→ **EXTRACTED RECORDS**
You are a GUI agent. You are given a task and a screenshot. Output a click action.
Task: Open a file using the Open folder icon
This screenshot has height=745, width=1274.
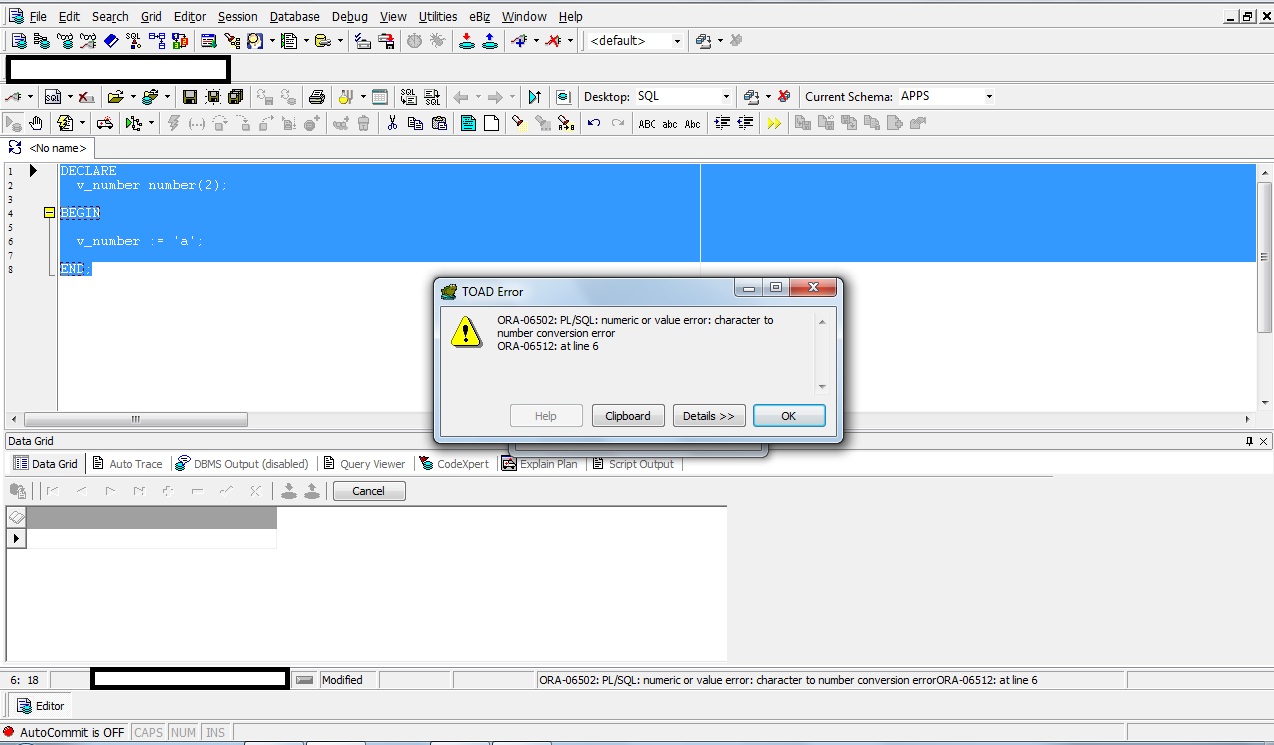pyautogui.click(x=116, y=97)
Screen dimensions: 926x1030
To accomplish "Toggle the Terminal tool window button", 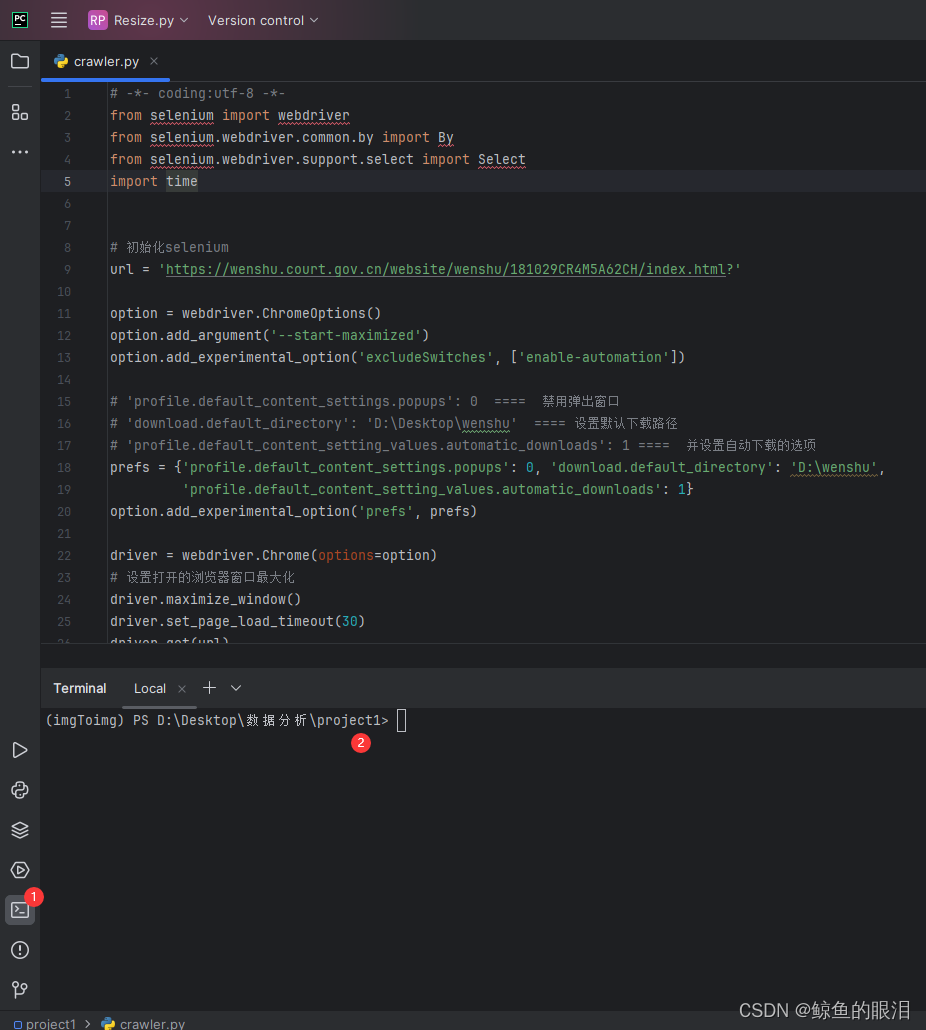I will pyautogui.click(x=20, y=910).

→ **TASK STATEMENT**
Output the lines, exactly: the first line of the entries above, every line after it, and the line with "Screen dimensions: 926x1030" as the last. No pictures.

→ **SOLUTION TO THE EXERCISE**
You are a GUI agent. You are given a task and a screenshot. Output a click action.
Task: Open a file using the Open folder icon
This screenshot has height=745, width=1274.
pyautogui.click(x=116, y=97)
Screen dimensions: 926x1030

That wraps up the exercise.